(Records taken from a data source)

>> BEGIN

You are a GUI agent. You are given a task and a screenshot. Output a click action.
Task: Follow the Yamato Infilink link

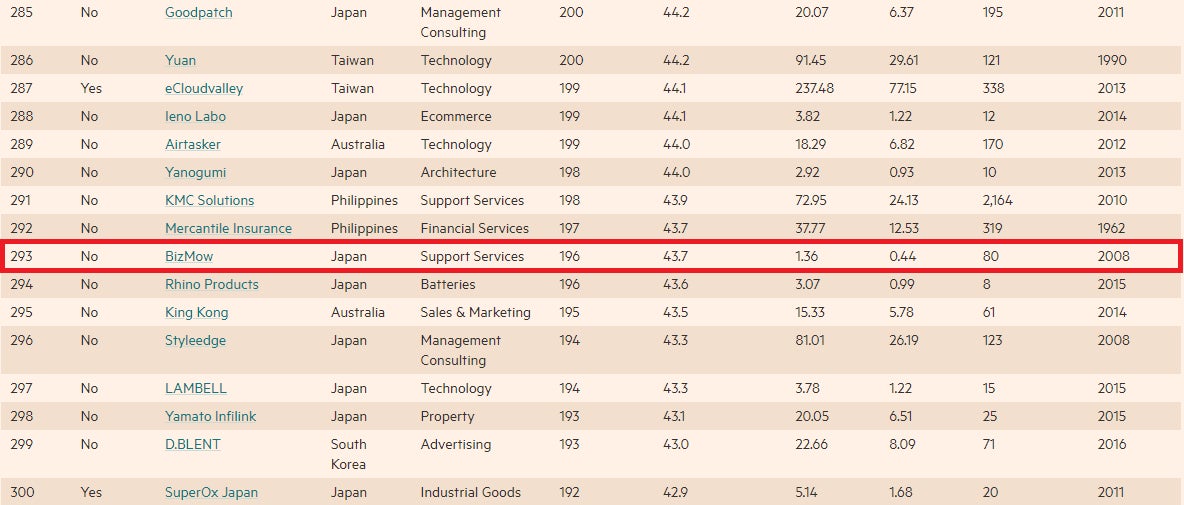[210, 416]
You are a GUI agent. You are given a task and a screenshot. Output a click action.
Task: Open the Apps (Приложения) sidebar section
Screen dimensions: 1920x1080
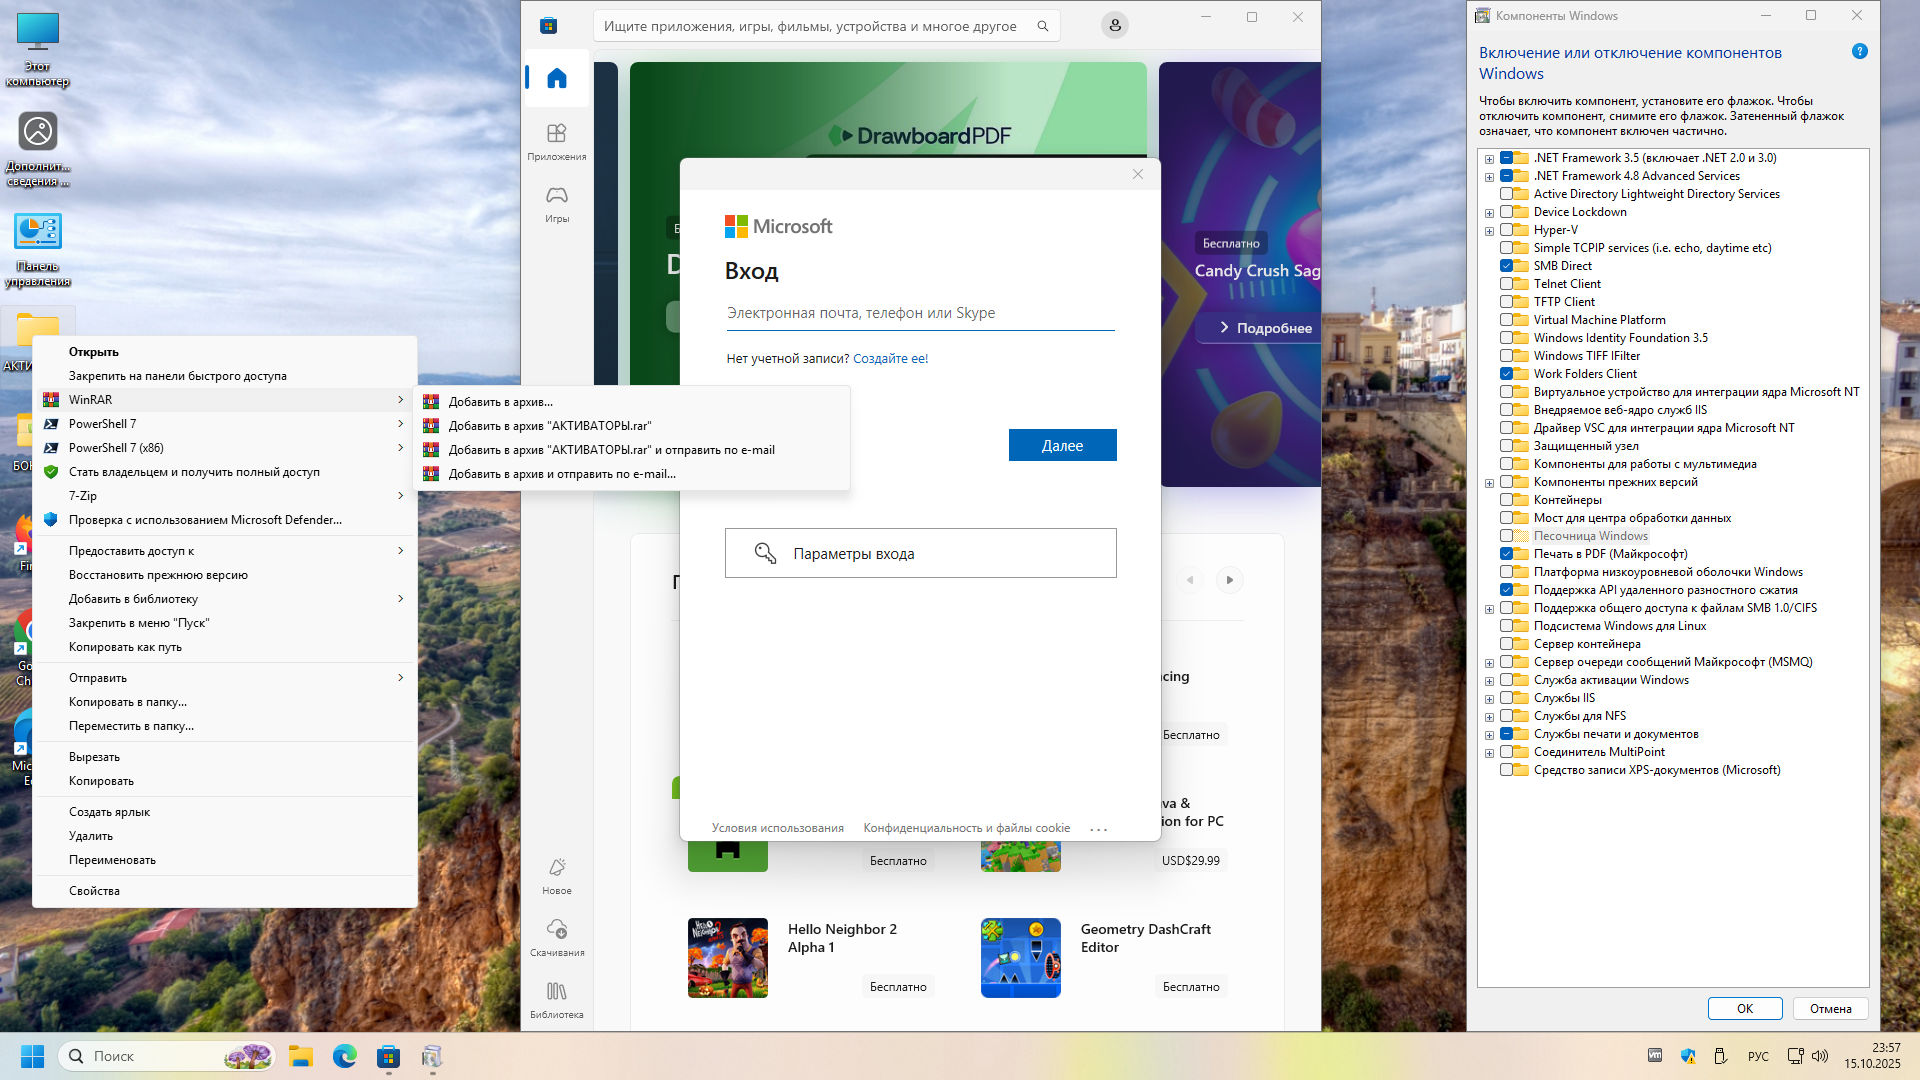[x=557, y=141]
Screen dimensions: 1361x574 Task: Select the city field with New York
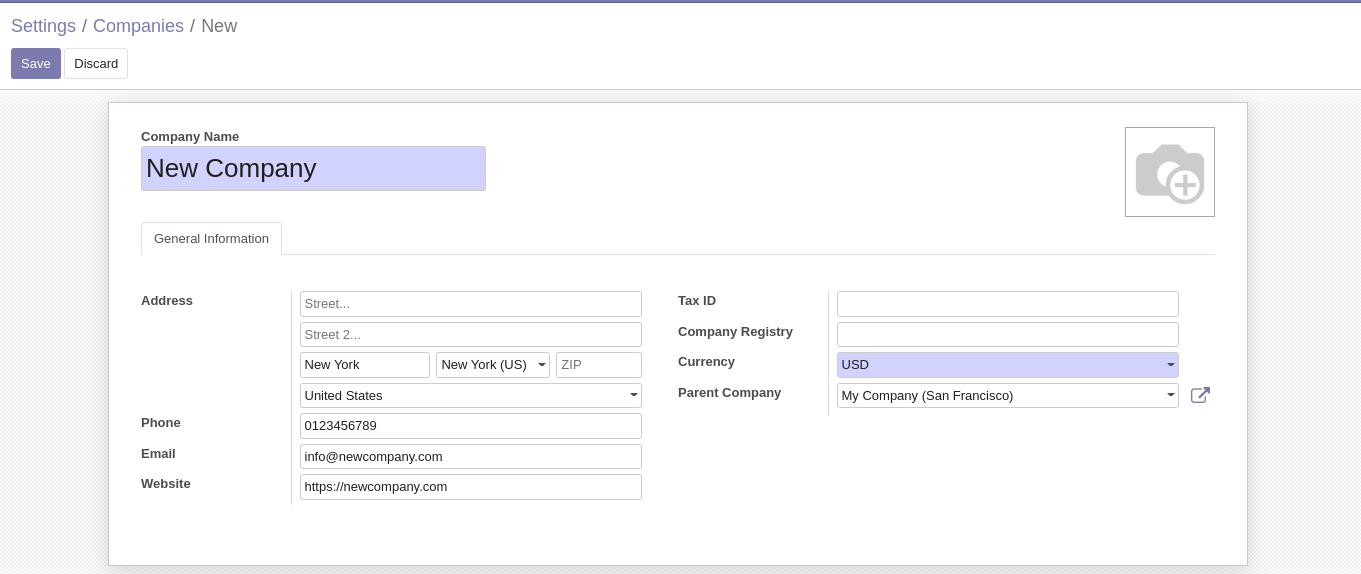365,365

>> END

*What you will do:* Please put the lines above into a JSON list of strings with one string per line, skipping blank lines and omitting the pictures.

*Output of the exercise:*
[
  "You are a GUI agent. You are given a task and a screenshot. Output a click action.",
  "Task: Follow the Yamato Infilink link",
  "[210, 416]",
  "You are a GUI agent. You are given a task and a screenshot. Output a click action.",
  "Task: Open the Apps (Приложения) sidebar section",
  "Screen dimensions: 1920x1080",
  "[x=557, y=141]",
  "Screen dimensions: 1361x574 Task: Select the city field with New York",
  "365,365"
]